Task: Repeat, word for word, the stretch from "Suppose I have" through "simple as that?" in the forum post below about comparing regression slopes across three groups.

Document section:
*** Begin section ***
# Split regression line into three groups and compare the slopes

Suppose I have a (linear) relationship between X and Y that might look like in my poor drawing below (simplified), i.e. I see that the slope of my Y~X regression differs depending on the value/range of my independent variable X.

What would be the appropriate way/test to determine if the three "sub-slopes" are significantly different?

My first idea was to simply split the data into three distinct groups and conduct an ANOVA of Y~X. However, this only tells me if the group means are different (which is a good start), but I need to know if the slopes are different.

My second idea was to simply add the group indicator as an interaction term to the regression, but it somehow feels wrong, but maybe it's as simple as that?
*** End section ***
Provided data:
*** Begin section ***
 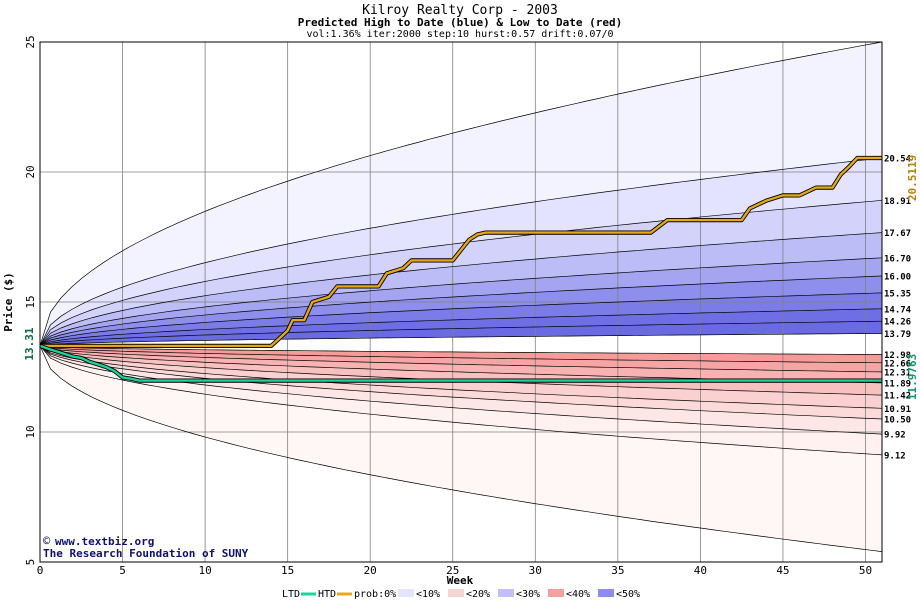 I want to click on watermark-org: The Research Foundation of SUNY, so click(x=146, y=554).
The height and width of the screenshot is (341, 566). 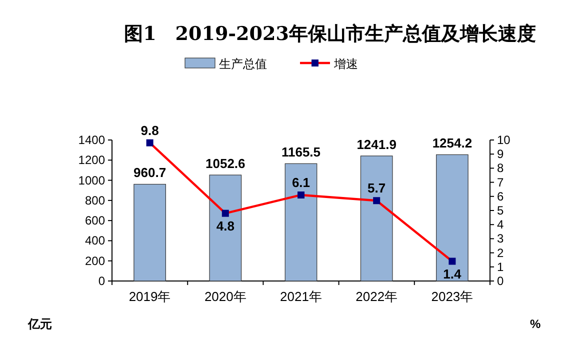 I want to click on y-tick-label: 1400, so click(x=92, y=140).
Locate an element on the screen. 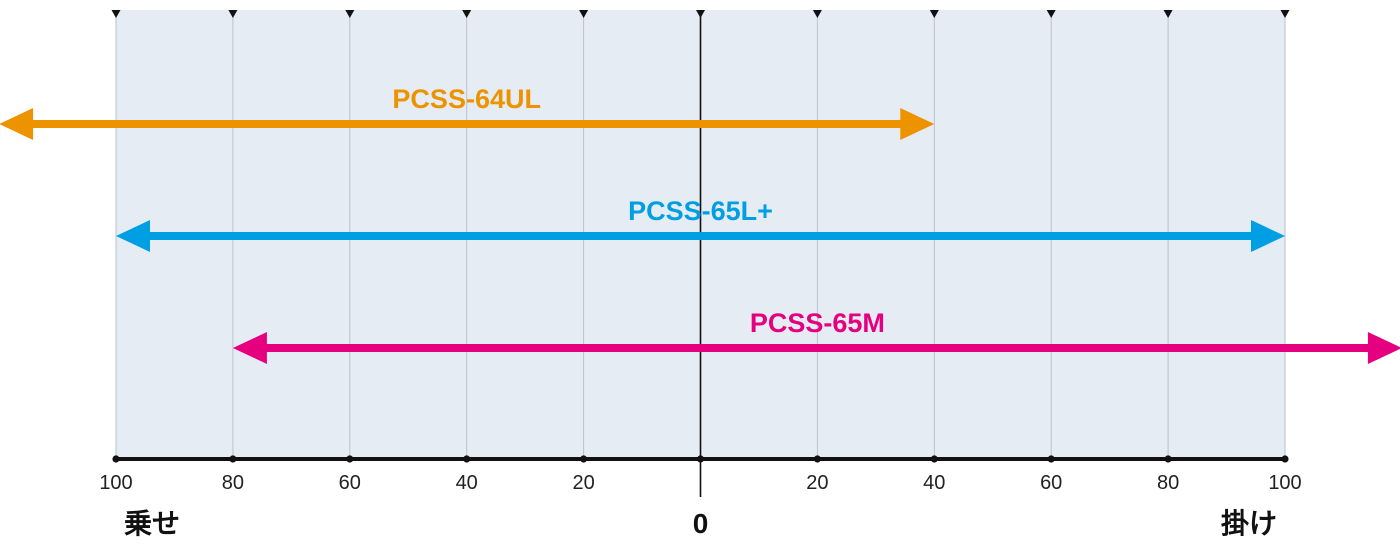  arrow-head-left-pcss-65l- is located at coordinates (133, 236).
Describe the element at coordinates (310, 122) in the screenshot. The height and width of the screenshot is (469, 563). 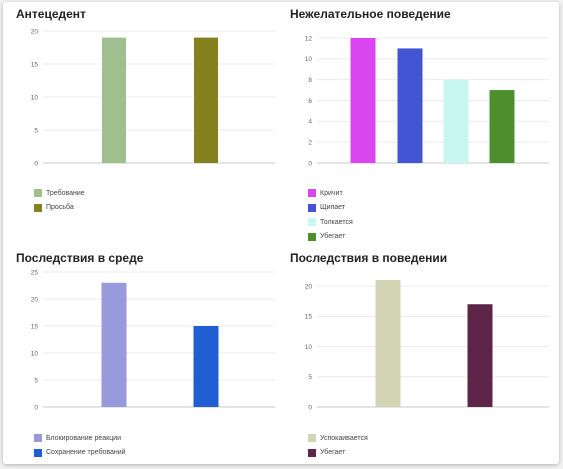
I see `y-tick-label: 4` at that location.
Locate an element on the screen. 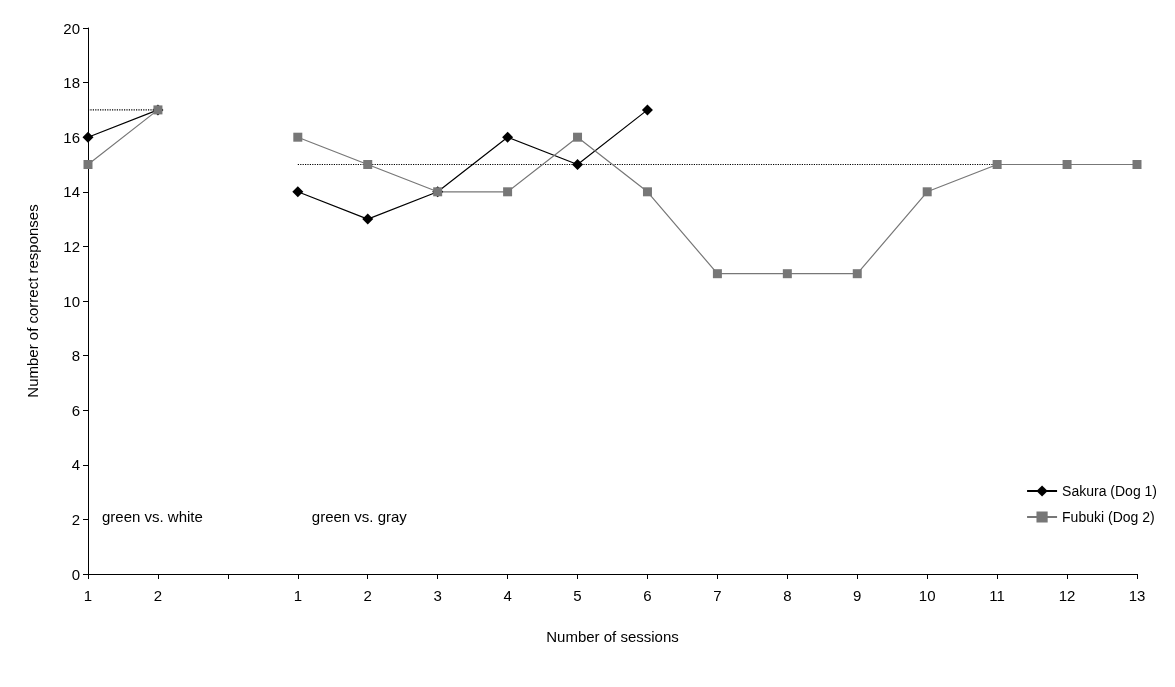  y-axis-title: Number of correct responses is located at coordinates (32, 301).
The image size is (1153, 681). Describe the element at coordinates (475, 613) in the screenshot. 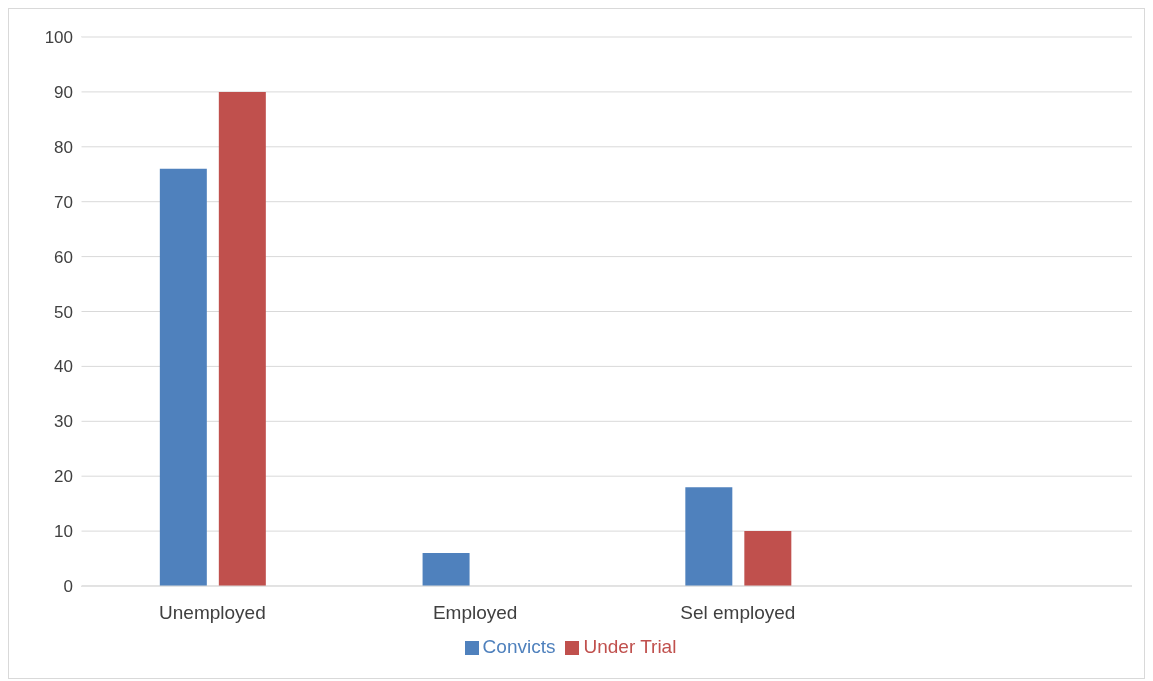

I see `x-tick-label: Employed` at that location.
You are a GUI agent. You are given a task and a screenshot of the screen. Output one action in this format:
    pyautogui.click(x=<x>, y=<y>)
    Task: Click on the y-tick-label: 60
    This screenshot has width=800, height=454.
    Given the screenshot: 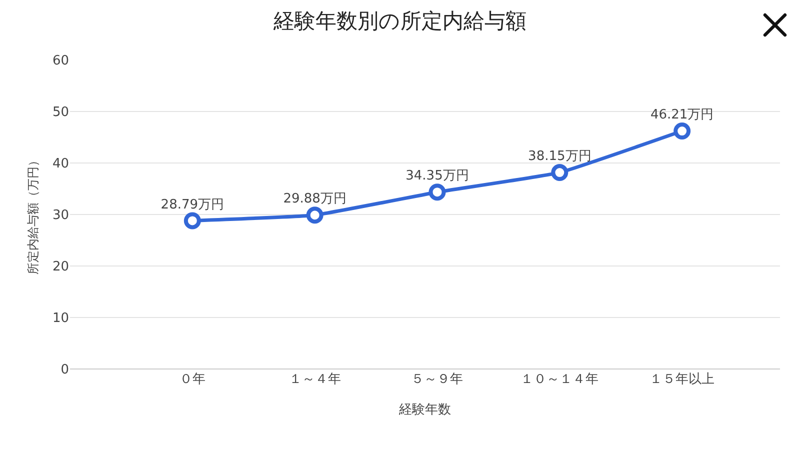 What is the action you would take?
    pyautogui.click(x=60, y=62)
    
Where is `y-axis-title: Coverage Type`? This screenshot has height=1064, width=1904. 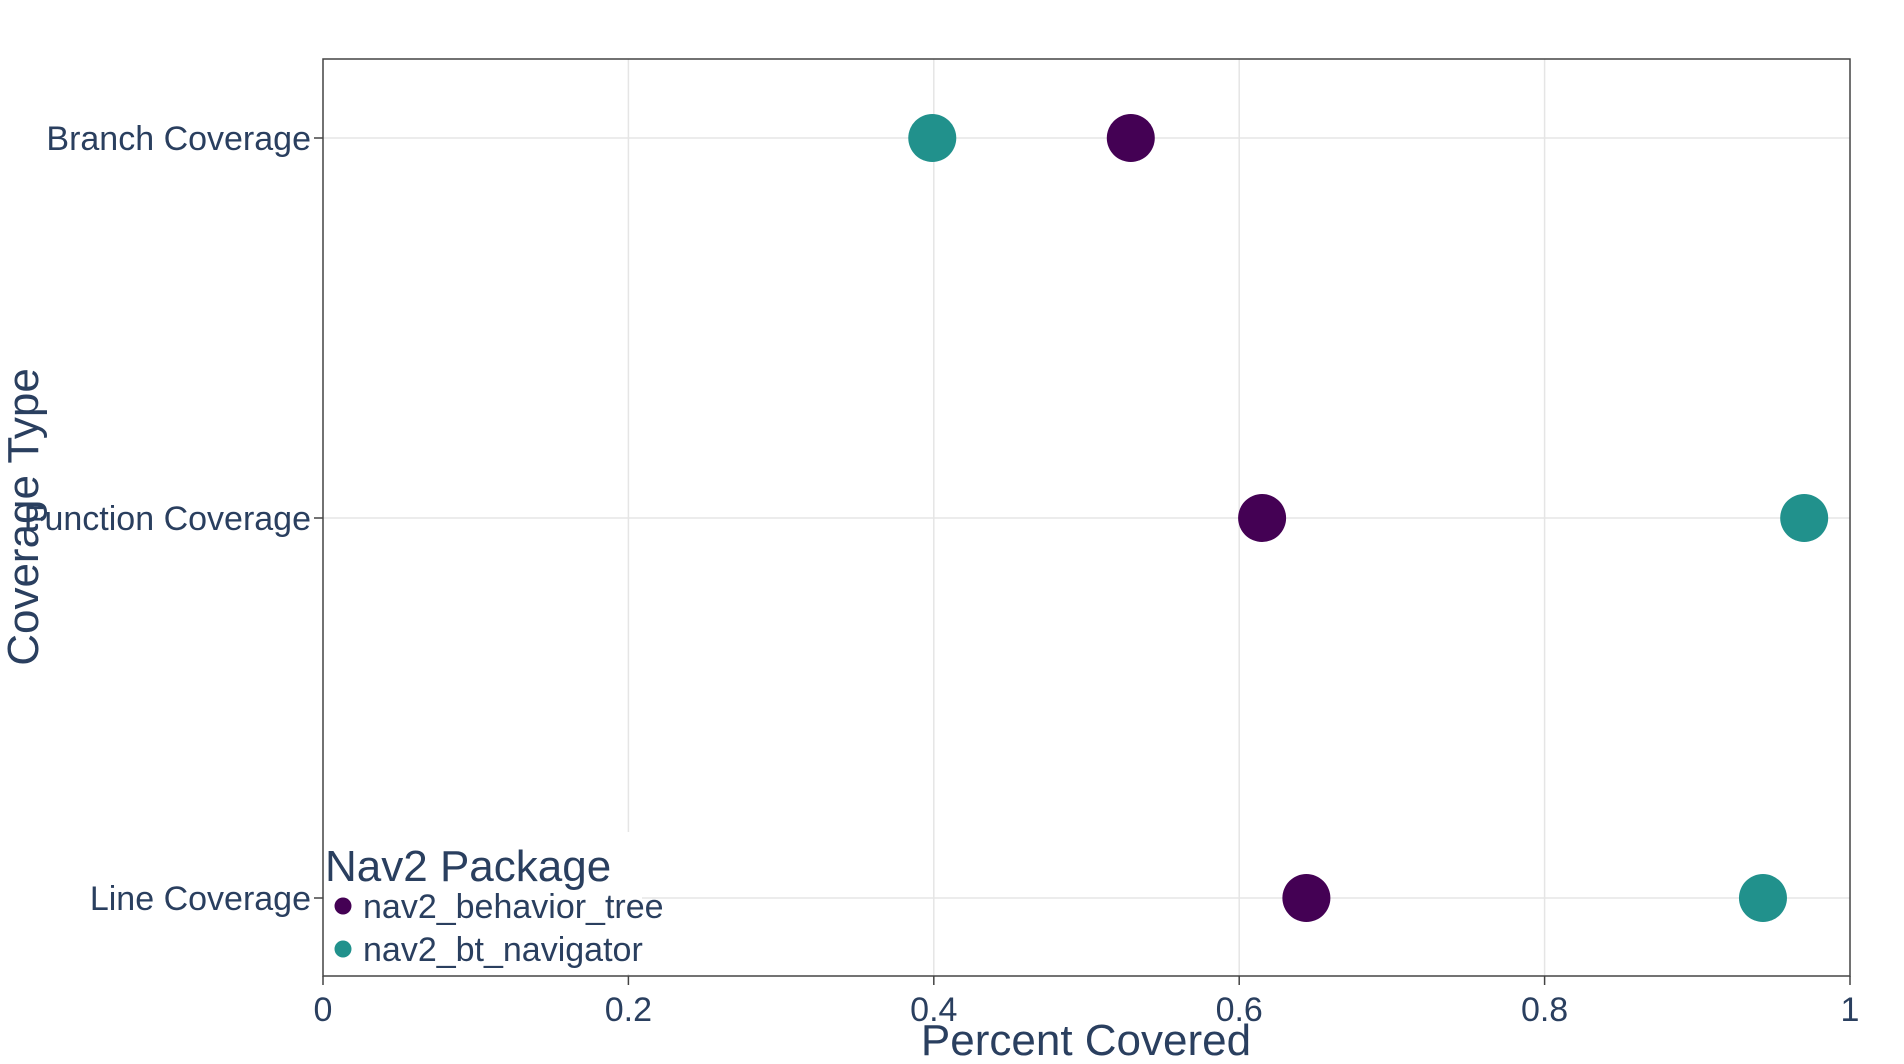 y-axis-title: Coverage Type is located at coordinates (24, 517).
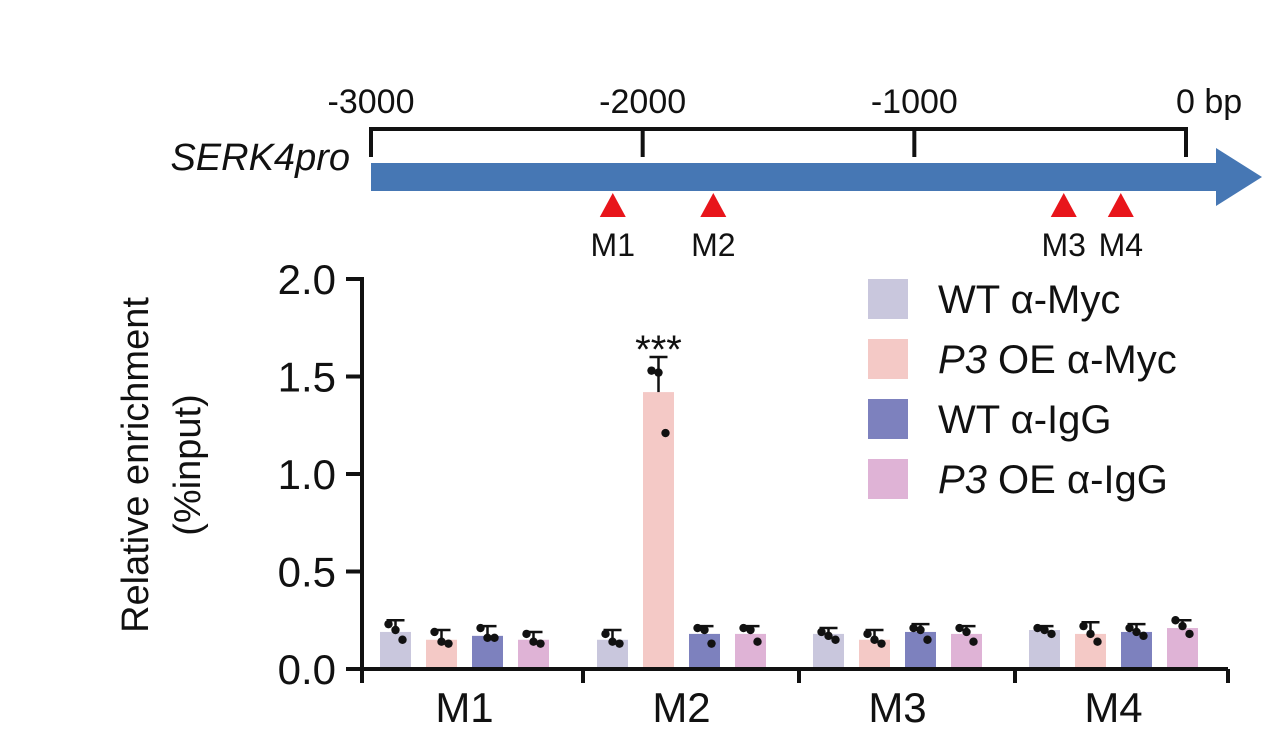 Image resolution: width=1275 pixels, height=740 pixels. Describe the element at coordinates (372, 102) in the screenshot. I see `scale-tick-label: -3000` at that location.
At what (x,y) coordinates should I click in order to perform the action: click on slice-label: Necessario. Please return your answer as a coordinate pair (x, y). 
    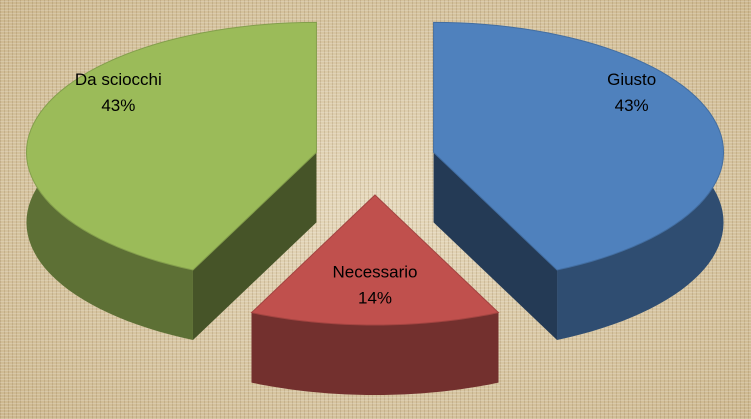
    Looking at the image, I should click on (374, 272).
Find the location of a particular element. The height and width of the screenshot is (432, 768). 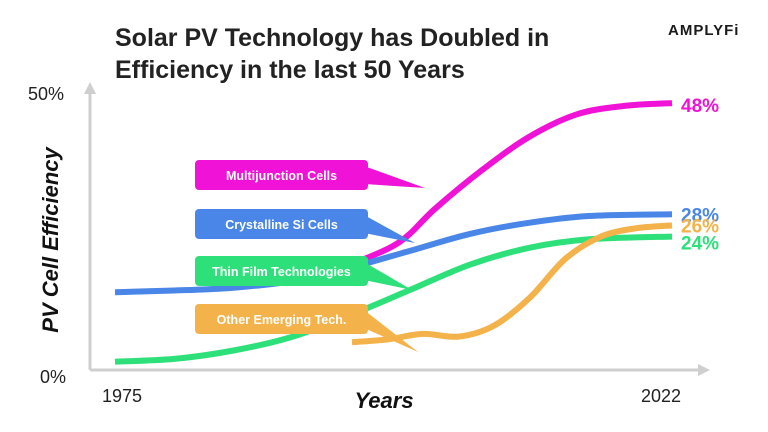

x-axis-arrow is located at coordinates (704, 370).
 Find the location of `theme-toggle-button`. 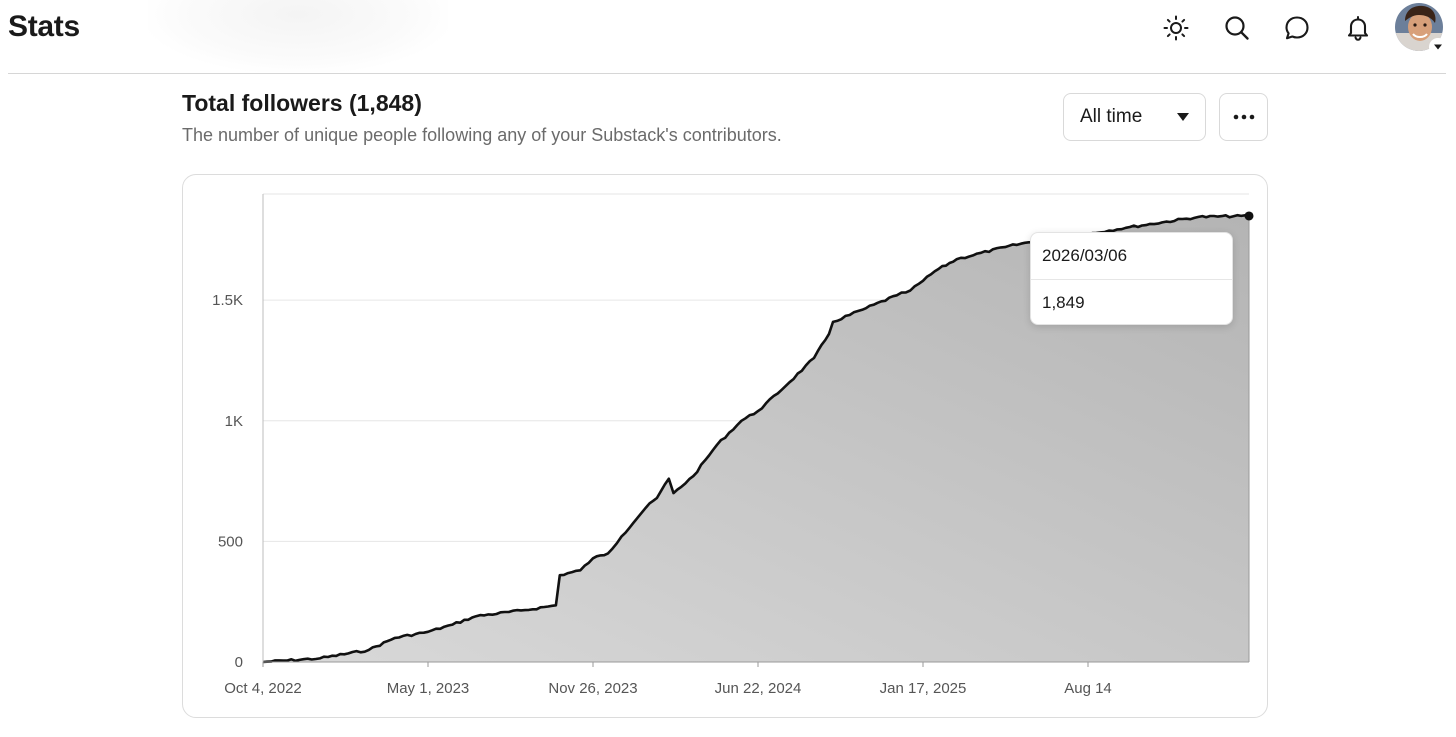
*** End section ***
Answer to this task:
Suppose I have a (linear) relationship between X and Y that might look like in my poor drawing below (simplified), i.e. I see that the slope of my Y~X regression differs depending on the value/range of my independent variable X.

What would be the appropriate way/test to determine if the three "sub-slopes" are significantly different?

My first idea was to simply split the data into three distinct groups and conduct an ANOVA of Y~X. However, this only tells me if the group means are different (which is a good start), but I need to know if the slopes are different.

My second idea was to simply add the group indicator as an interaction term to the regression, but it somehow feels wrong, but maybe it's as simple as that?